__Recorded data__:
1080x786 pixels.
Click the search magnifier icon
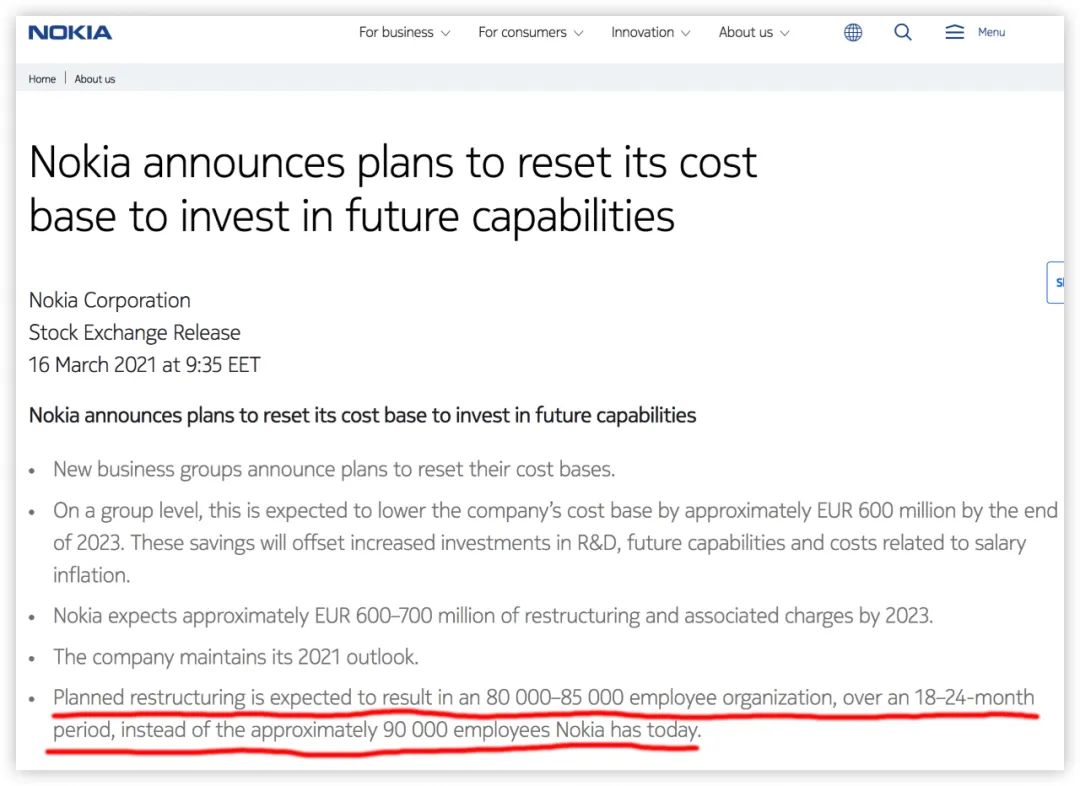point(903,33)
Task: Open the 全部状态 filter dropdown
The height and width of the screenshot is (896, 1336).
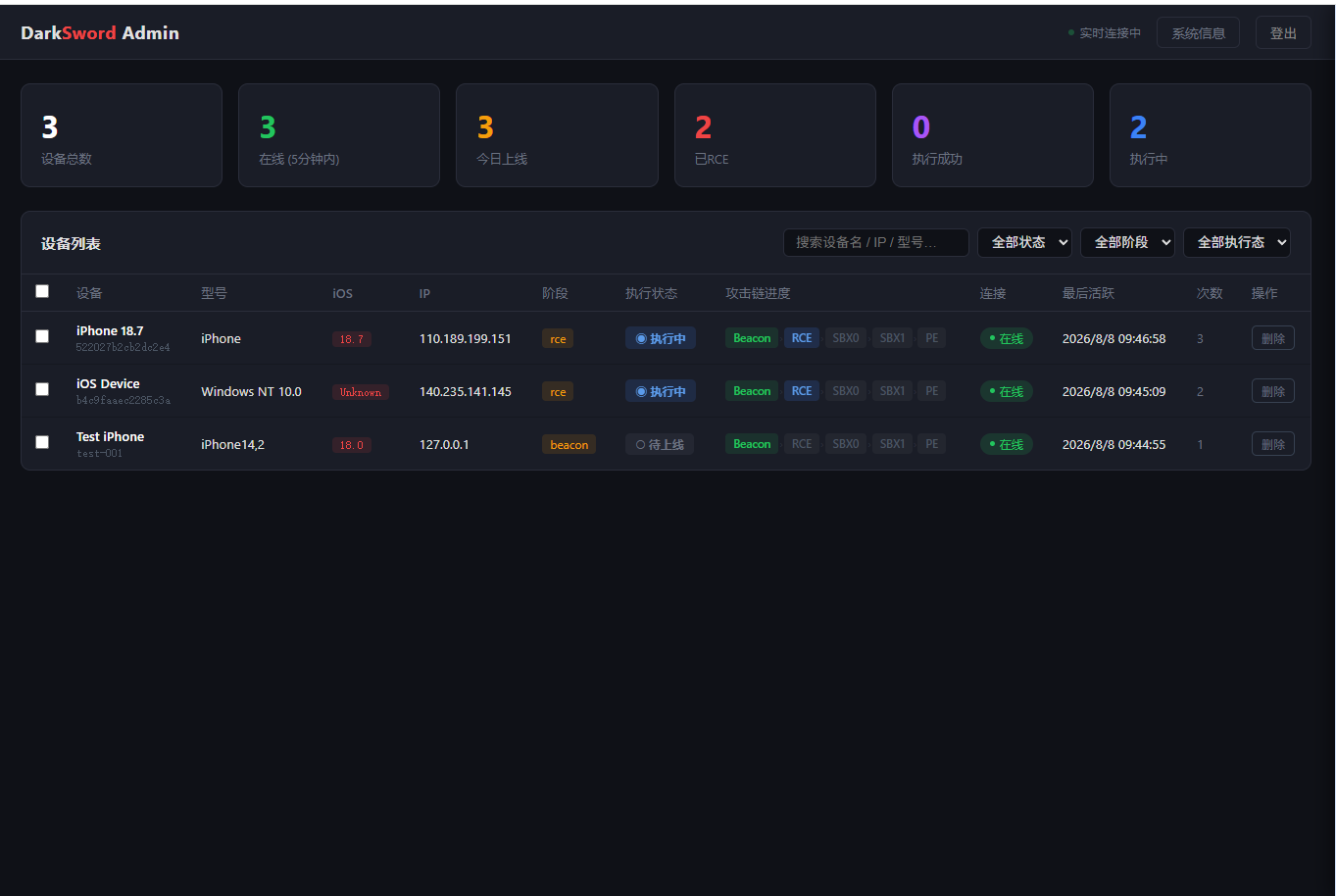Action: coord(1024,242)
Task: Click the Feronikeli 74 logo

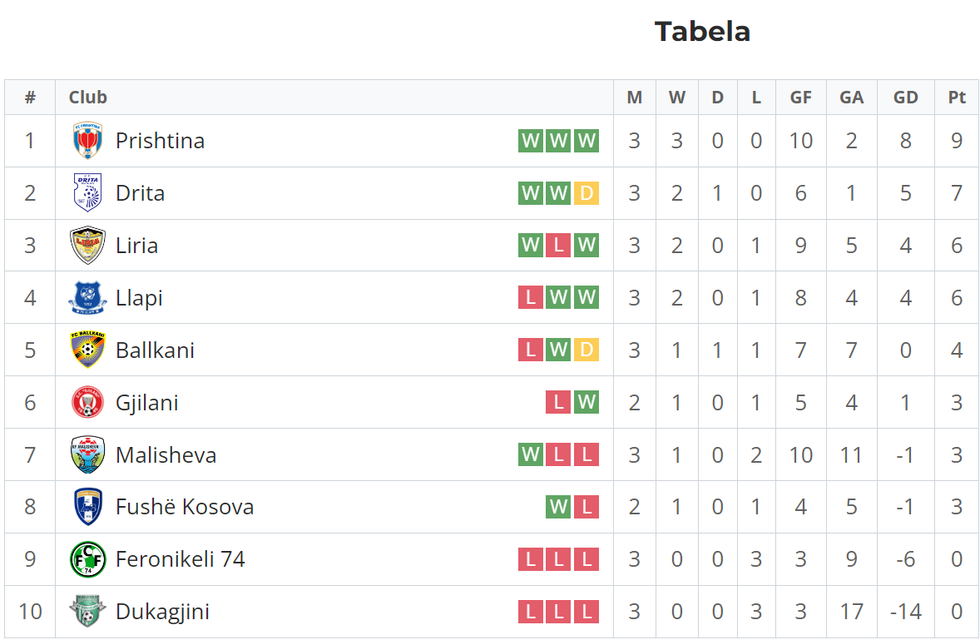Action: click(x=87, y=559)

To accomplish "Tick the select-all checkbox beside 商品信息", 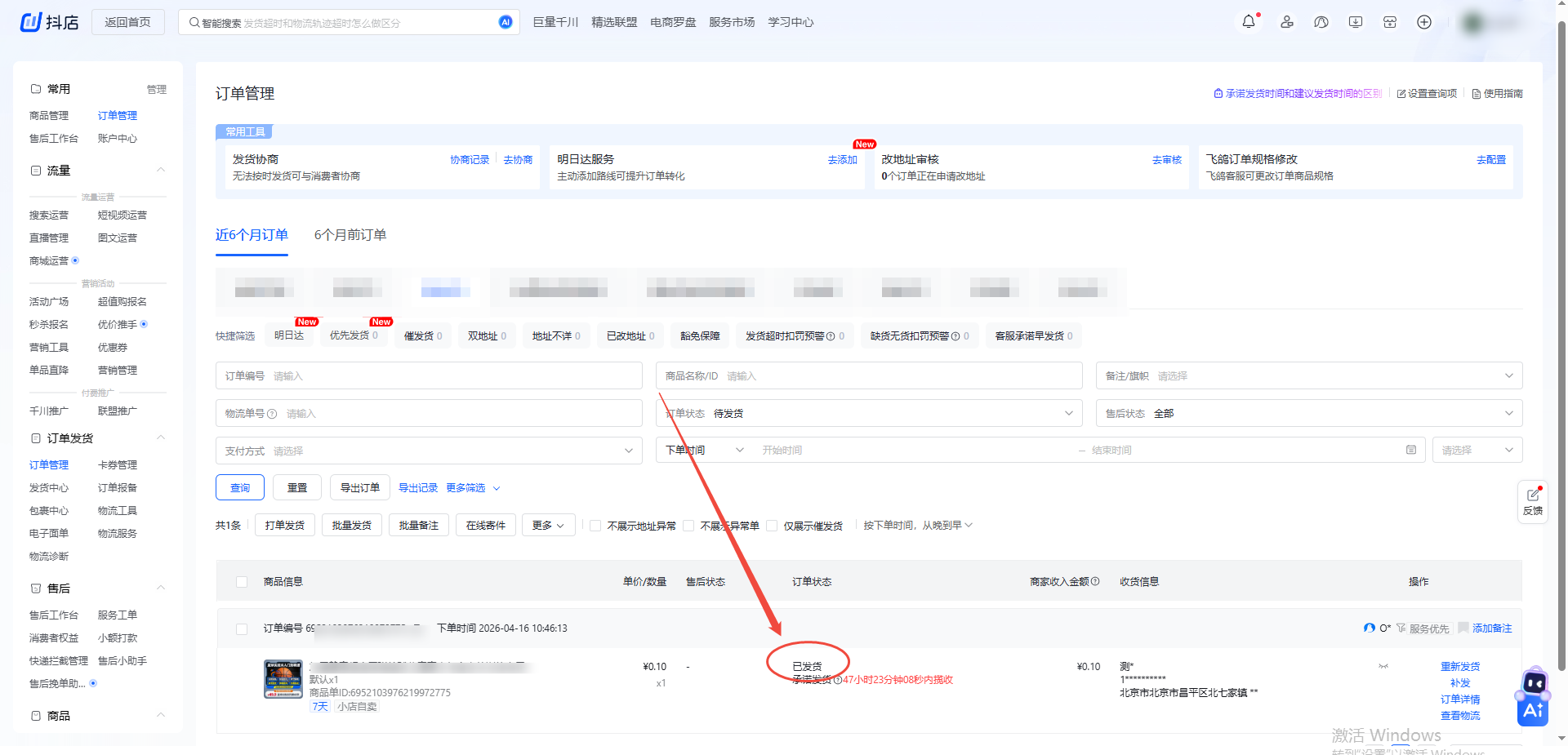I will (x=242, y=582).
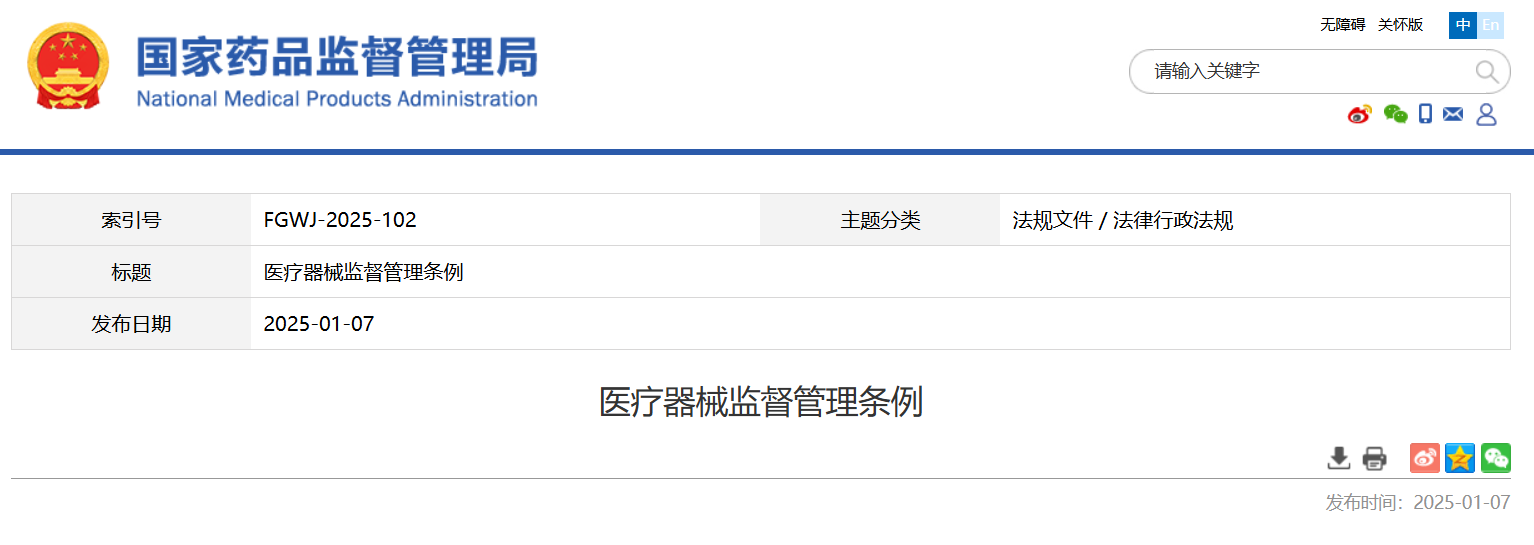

--

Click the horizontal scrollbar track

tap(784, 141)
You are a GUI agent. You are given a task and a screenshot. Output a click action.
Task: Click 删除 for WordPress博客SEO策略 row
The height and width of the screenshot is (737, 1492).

* * *

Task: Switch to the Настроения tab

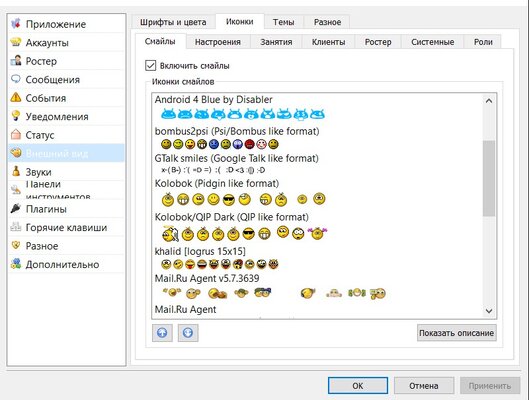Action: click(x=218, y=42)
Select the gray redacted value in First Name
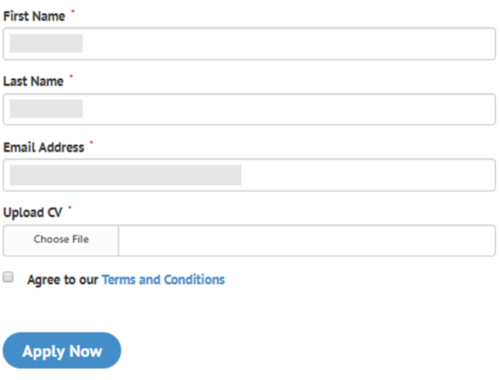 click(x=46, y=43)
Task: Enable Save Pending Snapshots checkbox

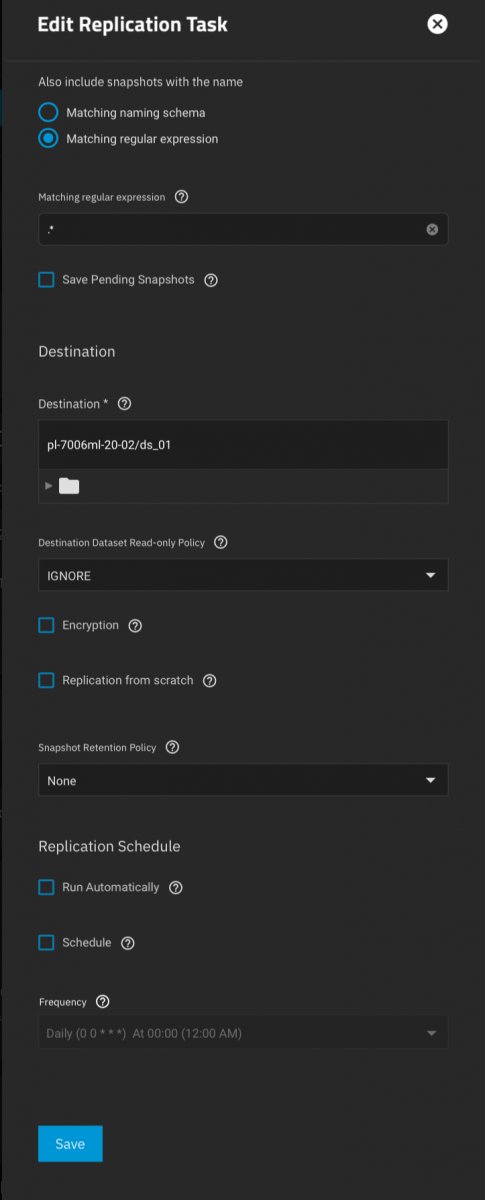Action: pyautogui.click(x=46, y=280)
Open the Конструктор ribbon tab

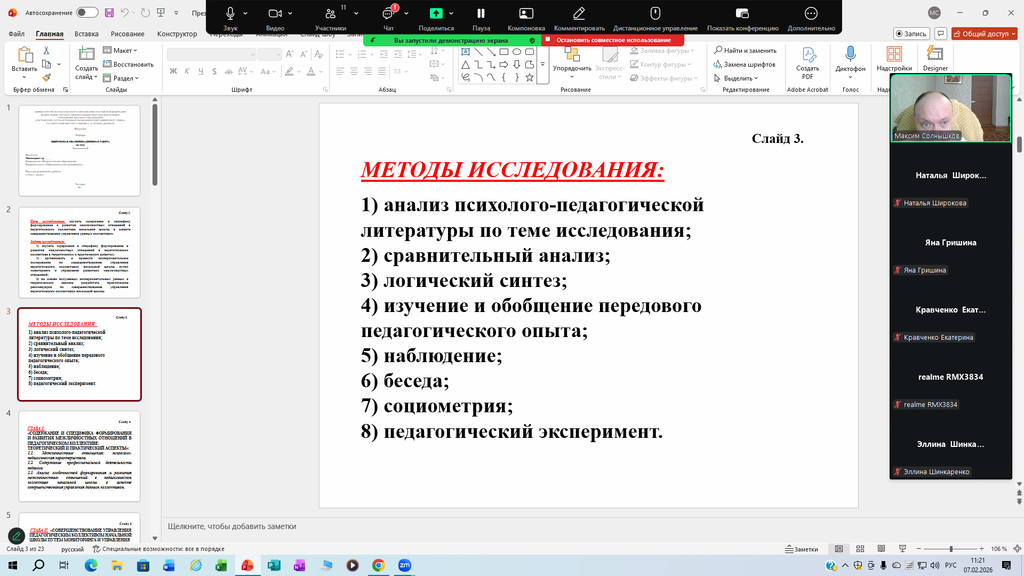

__What to produce__: Lines in the listing above that contain the word "Open" must be copied; leave out the rest.

__Completed task__:
Task: Open the 全部状态 filter dropdown
Open the Конструктор ribbon tab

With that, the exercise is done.